HypMSCs demonstrate significant neuroprotective effects by activating key signaling pathways involved in cell survival, neurogenesis, and angiogenesis, making them a promising therapy for ischemic stroke. HypMSC-CM activated PI3K/Akt signaling in ischemic brain tissue, resulting in enhanced neuroprotection and neurogenesis in a rodent model of MCAO. This activation led to improved functional outcomes and a reduction in brain damage (Jiang et al., 2019). Similarly, hypMSC-CM also upregulated the phosphorylation of ERK1/2 and increased BDNF expression in the infarcted region, further supporting its neuroprotective effects through these signaling mechanisms (Aboutaleb et al., 2019). HypMSC role in promoting the secretion of neurotrophic factors further amplifies its therapeutic potential. It significantly increased the production of BDNF, VEGF, and hepatocyte growth factor (HGF), which are critical for neuronal survival and protection against ischemic damage. HypMSC upregulated the expression of these neurotrophic factors, which in turn led to increased neuron regeneration and reduced infarct volume in rodent stroke models (Wei et al., 2012; Kim et al., 2015). These findings collectively point to hypMSC and hypMSC-CM ability to initiate a multifaceted neuroprotective response, targeting both neuron survival and tissue repair. The benefits of hypMSC-CM can also be attributed to its capacity to significantly enhance the secretion of various growth factors that play pivotal roles in post-stroke recovery. Studies have consistently reported that hypoxic preconditioning with MSC-CM leads to elevated levels of VEGF, BDNF, HGF, and β-nerve growth factor (β-NGF). Zhang et al. (2016, 2017, 2019a, b, 2021) noted a fourfold increase in VEGF levels in hypMSC-CM compared to normoxic MSC-CM (p < 0.001), while Jiang et al. (2019, 2022, 2024) found a twofold increase in β-NGF levels under hypoxic conditions (p < 0.01) (Zhang et al., 2019a,b; Jiang et al., 2019). The increased secretion of these growth factors directly contributed to improvements in angiogenesis, neuroprotection, and motor function observed in the stroke models.
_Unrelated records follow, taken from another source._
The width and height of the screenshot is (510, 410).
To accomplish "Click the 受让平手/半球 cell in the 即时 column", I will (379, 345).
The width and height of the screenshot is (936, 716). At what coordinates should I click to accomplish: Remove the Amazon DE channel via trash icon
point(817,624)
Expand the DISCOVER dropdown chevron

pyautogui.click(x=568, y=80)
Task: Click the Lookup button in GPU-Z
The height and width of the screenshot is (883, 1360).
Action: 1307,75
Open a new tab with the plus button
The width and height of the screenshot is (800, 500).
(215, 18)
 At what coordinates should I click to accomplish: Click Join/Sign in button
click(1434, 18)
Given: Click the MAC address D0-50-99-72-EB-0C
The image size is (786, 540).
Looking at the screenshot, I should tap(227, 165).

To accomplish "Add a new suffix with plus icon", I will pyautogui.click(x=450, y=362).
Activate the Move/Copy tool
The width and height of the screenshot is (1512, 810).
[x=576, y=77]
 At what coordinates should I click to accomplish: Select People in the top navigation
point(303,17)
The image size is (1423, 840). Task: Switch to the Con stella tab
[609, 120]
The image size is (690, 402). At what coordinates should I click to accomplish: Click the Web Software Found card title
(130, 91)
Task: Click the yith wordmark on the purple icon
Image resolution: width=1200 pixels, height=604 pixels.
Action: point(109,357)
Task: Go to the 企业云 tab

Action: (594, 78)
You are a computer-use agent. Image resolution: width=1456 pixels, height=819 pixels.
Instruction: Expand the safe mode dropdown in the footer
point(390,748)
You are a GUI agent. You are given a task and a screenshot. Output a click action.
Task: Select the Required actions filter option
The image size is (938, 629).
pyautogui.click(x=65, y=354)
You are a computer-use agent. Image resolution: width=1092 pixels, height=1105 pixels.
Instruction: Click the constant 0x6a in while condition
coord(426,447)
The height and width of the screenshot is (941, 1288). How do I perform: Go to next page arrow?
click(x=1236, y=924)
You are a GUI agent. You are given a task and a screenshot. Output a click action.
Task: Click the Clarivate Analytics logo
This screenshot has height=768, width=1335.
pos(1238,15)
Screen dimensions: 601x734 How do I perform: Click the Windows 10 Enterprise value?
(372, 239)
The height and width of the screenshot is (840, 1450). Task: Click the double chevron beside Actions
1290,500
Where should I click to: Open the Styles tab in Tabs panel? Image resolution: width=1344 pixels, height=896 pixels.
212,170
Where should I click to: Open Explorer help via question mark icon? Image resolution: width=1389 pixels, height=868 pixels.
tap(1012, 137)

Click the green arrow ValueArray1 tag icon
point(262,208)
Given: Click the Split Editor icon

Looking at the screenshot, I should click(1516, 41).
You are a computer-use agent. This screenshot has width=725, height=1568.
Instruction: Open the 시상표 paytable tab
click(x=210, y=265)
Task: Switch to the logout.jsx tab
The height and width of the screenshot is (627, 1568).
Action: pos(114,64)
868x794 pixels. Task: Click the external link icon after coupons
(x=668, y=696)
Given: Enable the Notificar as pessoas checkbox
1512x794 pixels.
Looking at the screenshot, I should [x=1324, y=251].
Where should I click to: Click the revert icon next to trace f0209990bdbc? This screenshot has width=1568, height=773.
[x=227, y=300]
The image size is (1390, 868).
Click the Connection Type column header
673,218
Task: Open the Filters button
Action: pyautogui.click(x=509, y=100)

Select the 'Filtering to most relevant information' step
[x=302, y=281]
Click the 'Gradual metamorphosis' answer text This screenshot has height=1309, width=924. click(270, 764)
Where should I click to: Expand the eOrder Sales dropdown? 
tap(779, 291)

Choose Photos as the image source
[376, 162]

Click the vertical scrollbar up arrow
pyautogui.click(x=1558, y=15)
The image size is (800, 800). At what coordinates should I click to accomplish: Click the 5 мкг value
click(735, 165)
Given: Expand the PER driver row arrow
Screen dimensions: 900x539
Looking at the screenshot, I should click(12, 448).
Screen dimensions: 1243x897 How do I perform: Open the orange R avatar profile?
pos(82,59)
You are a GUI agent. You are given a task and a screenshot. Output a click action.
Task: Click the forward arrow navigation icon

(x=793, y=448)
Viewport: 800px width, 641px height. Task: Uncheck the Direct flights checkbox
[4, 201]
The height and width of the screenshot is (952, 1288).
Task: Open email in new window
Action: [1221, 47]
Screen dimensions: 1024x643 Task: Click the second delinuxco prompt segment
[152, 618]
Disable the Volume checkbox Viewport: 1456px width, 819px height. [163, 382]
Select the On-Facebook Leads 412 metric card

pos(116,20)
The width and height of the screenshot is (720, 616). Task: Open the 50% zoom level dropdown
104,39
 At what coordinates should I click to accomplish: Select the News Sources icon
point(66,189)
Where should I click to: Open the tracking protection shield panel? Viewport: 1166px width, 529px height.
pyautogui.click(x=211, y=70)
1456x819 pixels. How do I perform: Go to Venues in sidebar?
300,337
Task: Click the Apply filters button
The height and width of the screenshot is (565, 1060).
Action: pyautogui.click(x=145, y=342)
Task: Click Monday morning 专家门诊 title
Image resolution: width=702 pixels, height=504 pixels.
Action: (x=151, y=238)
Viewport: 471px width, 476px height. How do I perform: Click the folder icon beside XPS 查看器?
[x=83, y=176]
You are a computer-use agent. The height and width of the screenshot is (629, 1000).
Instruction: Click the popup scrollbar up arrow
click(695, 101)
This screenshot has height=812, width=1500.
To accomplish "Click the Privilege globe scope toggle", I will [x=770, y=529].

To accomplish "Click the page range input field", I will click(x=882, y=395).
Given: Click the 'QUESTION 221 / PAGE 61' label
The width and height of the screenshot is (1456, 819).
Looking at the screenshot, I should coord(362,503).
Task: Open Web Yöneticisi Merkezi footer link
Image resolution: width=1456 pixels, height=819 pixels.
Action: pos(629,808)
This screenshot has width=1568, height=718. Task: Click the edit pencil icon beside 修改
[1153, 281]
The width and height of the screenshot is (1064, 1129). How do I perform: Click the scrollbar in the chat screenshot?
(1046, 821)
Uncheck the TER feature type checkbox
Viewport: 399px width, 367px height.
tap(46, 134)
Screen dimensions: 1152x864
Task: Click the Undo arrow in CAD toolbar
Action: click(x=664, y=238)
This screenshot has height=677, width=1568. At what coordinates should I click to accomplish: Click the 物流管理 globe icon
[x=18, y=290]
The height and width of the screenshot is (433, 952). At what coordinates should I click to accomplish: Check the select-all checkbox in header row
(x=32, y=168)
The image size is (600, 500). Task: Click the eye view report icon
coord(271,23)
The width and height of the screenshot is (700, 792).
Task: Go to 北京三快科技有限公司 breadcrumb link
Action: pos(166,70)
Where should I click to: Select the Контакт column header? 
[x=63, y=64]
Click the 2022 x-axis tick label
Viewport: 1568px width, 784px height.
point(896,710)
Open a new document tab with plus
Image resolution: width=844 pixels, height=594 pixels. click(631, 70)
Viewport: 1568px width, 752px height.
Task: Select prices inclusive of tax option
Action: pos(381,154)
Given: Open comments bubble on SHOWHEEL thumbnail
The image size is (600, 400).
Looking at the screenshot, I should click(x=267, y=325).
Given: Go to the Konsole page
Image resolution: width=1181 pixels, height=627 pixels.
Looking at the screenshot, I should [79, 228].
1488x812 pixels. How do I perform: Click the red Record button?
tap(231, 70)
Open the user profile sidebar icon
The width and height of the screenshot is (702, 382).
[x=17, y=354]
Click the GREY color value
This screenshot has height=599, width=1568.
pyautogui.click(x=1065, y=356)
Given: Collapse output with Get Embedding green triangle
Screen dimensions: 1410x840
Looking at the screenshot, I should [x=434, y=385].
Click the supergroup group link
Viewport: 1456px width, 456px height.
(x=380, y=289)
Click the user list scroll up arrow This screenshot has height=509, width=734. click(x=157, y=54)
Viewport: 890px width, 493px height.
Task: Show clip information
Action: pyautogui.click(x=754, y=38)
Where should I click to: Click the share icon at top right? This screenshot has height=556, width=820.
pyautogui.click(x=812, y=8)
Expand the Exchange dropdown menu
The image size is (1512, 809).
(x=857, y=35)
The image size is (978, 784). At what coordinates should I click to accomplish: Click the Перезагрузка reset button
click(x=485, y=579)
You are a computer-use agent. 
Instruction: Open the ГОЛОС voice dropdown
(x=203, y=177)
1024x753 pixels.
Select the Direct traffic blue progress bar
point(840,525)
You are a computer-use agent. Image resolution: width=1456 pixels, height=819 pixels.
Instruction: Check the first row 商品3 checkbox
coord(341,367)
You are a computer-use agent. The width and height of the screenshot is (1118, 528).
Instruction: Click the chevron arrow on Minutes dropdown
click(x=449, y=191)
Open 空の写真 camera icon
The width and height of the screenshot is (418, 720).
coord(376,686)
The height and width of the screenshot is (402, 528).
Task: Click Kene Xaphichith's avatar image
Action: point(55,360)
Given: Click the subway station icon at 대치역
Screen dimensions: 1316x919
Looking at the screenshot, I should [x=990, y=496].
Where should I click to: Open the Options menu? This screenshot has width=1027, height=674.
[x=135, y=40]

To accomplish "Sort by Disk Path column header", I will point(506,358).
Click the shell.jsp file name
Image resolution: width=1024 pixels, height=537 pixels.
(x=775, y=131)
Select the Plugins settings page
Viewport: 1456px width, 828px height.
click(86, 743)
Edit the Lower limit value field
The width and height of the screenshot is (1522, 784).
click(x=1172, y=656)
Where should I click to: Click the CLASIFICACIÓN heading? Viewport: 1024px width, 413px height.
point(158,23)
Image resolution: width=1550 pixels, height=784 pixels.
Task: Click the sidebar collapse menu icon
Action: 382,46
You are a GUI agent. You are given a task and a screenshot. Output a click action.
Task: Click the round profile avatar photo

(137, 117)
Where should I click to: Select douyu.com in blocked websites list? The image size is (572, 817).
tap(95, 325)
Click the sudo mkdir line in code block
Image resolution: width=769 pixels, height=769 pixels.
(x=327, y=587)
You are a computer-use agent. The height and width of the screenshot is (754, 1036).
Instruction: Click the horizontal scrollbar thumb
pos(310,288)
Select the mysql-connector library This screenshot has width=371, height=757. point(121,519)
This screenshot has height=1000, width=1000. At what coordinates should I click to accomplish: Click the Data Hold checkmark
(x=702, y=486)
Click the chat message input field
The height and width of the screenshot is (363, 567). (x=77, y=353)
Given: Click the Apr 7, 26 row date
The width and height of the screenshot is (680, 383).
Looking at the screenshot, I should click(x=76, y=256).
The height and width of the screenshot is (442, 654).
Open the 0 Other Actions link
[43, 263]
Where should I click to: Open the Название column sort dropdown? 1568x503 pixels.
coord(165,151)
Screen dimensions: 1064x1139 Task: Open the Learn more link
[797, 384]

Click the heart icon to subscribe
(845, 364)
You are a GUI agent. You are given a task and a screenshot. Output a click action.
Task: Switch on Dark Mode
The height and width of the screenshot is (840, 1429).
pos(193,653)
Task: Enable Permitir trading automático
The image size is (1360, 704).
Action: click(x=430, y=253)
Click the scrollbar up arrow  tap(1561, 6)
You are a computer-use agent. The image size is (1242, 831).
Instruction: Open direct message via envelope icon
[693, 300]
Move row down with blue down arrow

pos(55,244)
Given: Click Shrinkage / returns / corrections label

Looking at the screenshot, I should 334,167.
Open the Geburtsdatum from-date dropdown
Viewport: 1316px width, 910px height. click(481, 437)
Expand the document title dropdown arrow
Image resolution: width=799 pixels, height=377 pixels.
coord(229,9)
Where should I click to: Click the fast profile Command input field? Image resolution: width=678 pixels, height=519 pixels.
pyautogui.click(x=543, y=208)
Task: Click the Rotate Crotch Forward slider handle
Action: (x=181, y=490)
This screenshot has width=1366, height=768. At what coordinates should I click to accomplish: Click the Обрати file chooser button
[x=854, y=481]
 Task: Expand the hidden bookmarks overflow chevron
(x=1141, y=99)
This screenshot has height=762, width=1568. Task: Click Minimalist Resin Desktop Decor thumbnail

This review highlights the promising therapeutic potential of hypMSC and hypMSC-CM in treating ischemic stroke, with a particular focus on their ability to reduce infarct volume and enhance motor function. Most preclinical studies analyzed utilized rodent models, specifically the transient MCAO model, to assess the efficacy of hypMSC and hypMSC-CM. Both in vivo and in vitro studies have shown that hypMSC and hypMSC-CM not only reduce brain damage but also activate critical cellular signaling pathways involved in neuroprotection, angiogenesis, and neurogenesis.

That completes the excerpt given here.